• [WHAT THIS TASK INVOLVES] Print these records back line for line without any change to the wording. Omit the pictures.
━━ INPUT
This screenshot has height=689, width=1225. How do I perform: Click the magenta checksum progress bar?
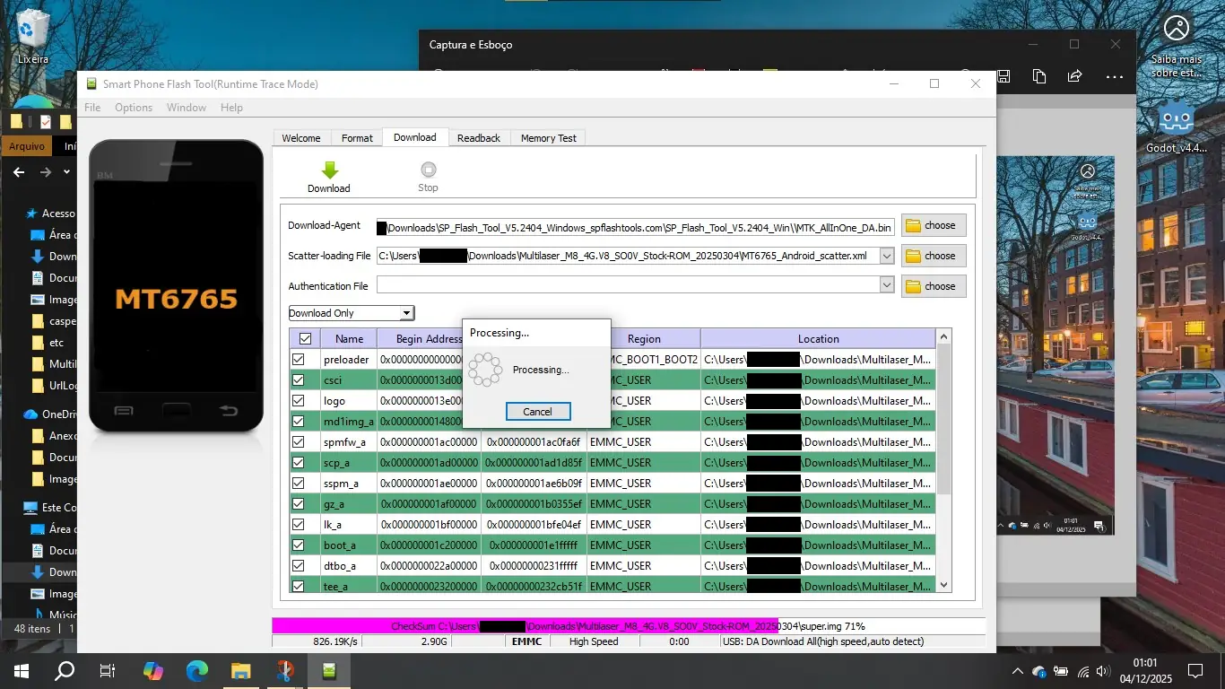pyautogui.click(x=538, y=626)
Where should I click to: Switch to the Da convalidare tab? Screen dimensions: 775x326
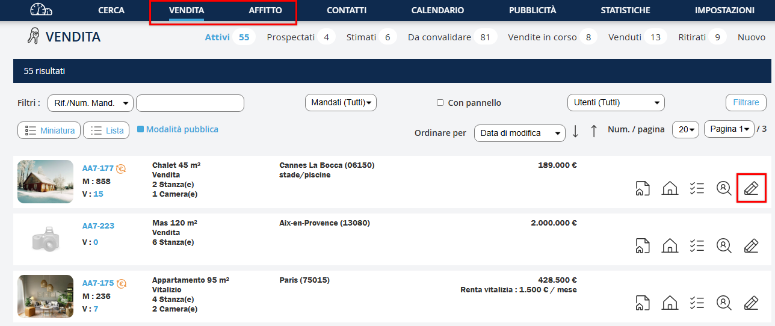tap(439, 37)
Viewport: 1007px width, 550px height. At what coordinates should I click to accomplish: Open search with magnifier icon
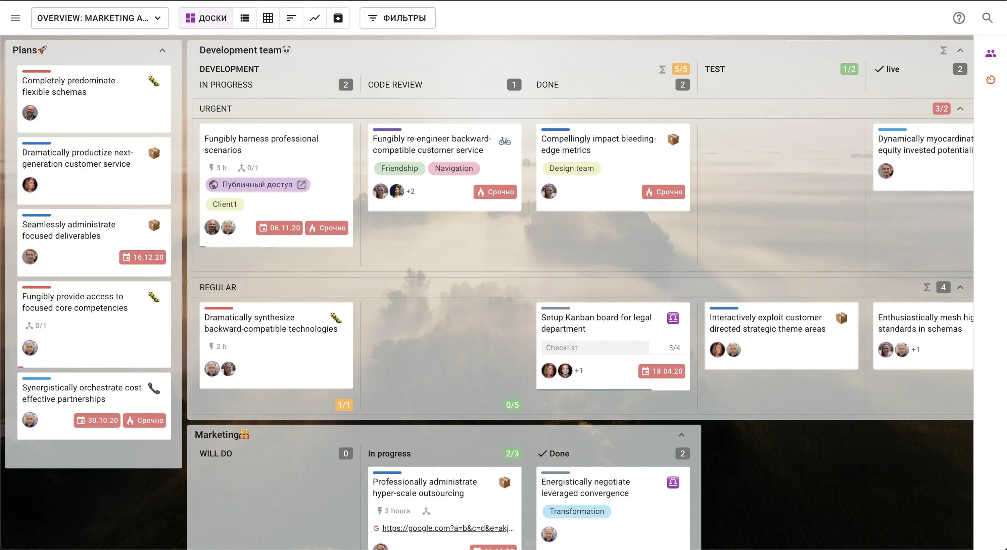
━━━━
• [EXPECTED ANSWER]
This screenshot has height=689, width=1225. How do I perform: Click the magenta checksum progress bar?
pyautogui.click(x=538, y=626)
Where should I click to: Switch to the Da convalidare tab? Screen dimensions: 775x326
tap(439, 37)
Viewport: 1007px width, 550px height. At what coordinates should I click to accomplish: Open search with magnifier icon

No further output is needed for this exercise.